I confess that many
times I have meditated on the dramatic story of John F. Kennedy. It was
my fate to live through the era when he was the greatest and most
dangerous adversary of the Revolution. It was something that didn’t play
a part in his calculations. He saw himself as the representative of a
new generation of Americans who were confronting the old-style, dirty
politics of men of the sort of Nixon whom he had defeated with a
tremendous display of political talent.
He
had behind him his history as a combatant in the Pacific and of his
adroit pen.
Because he was over-confident, he was dragged into the Bay of Pigs
adventure by his predecessors, since he had no doubts about the
experience and professional capacity of all those men. His failure was
bitter and unexpected, a scant three months after his inauguration. Even
though he was on the point of attacking the Island with his country’s
powerful and sophisticated weaponry, on that occasion he didn’t do what
Nixon would have done: use the fighter-bombers and land the Marines.

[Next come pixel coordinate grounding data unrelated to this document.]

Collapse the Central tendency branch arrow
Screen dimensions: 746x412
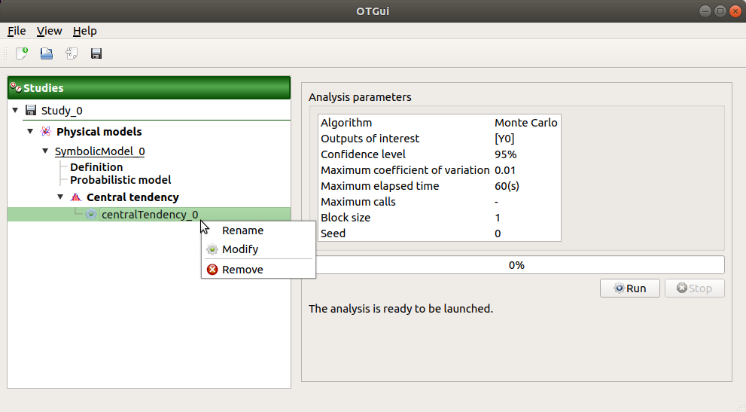click(60, 197)
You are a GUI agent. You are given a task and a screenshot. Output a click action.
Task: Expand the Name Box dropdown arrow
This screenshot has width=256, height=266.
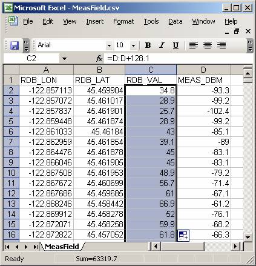pyautogui.click(x=64, y=59)
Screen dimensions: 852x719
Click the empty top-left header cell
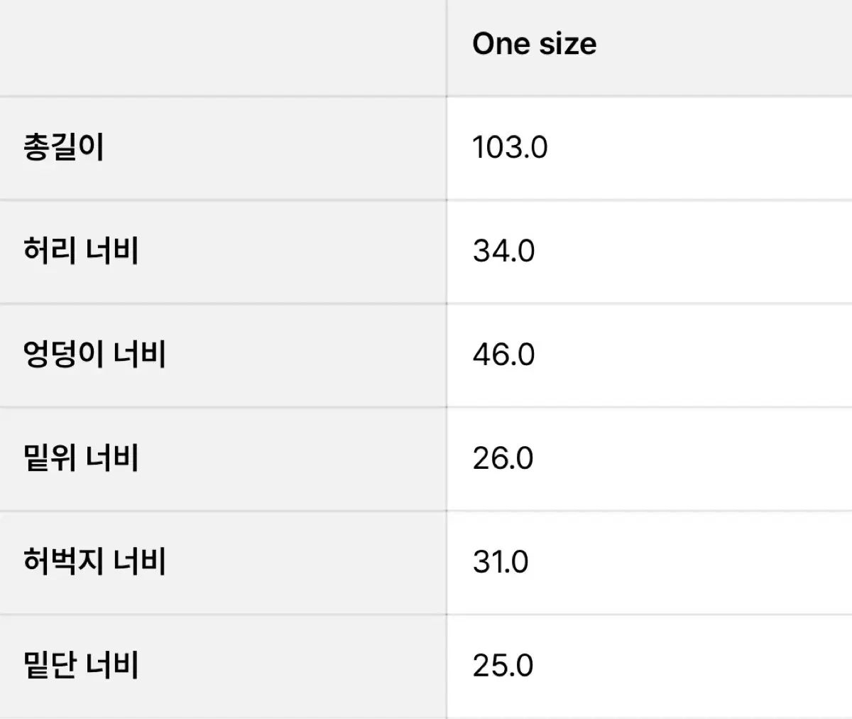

Rivers of blood would have flowed in our Homeland where hundreds of
thousands of combatants were ready to die. He controlled himself and
came up with a categorical phrase that is hard to forget: “Victory has a
thousand fathers, but defeat is an orphan.”
His
life continued to be dramatic, like a shadow that accompanied him at all
times. On the strength of wounded pride, he again succumbed to the idea
of invading us. This brought on the October [Missile] Crisis and the
most serious risks of thermonuclear warfare that the world has ever
known until the present day. He emerged from this test as an authority
thanks to the mistakes of his chief adversary. He seriously wanted to
talk with Cuba and that’s what he decided to do. He sent Jean Daniel to
talk with me and return to Washington. His mission was being carried out
at that moment when the news of President Kennedy’s assassination
arrived. His death and the strange way in which it was orchestrated and
carried out, was truly sad.
Later
I met close family members who visited Cuba. I never mentioned the
unpleasant aspects of his policy against our country, nor did I refer at
all to the attempts to eliminate me. I met his son when he was an adult,
who had been a young child when his father had been the president of the
United States. We got together as friends. His own brother Robert was
also assassinated, multiplying the drama shadowing that family.
At
the distance of so many years, information arrived about a gesture that
impressed me.
These
days, while so much was being said about the lengthy and unfair blockade
of Cuba in the upper echelons of the continent’s countries, I read a
news item in Mexico’s La Jornada: “At the end of 1963, the then Attorney
General Robert F. Kennedy sought to overturn the ban on travel to Cuba
and today his daughter, Kathleen Kennedy Townsend, wrote that President
Barack Obama ought to take this into account and support legislative
initiatives that would allow all Americans to travel to the island.
“In
official documents declassified by the National Security Archive
research centre it is recorded that on December 12, 1963, less than one
month after the assassination of John F. Kennedy, Attorney General
Robert F. Kennedy sent a communication to Secretary of State Dean Rusk,
urging the removal of regulations prohibiting Americans from traveling
to Cuba.
“Robert Kennedy claimed that the prohibition violated American freedoms.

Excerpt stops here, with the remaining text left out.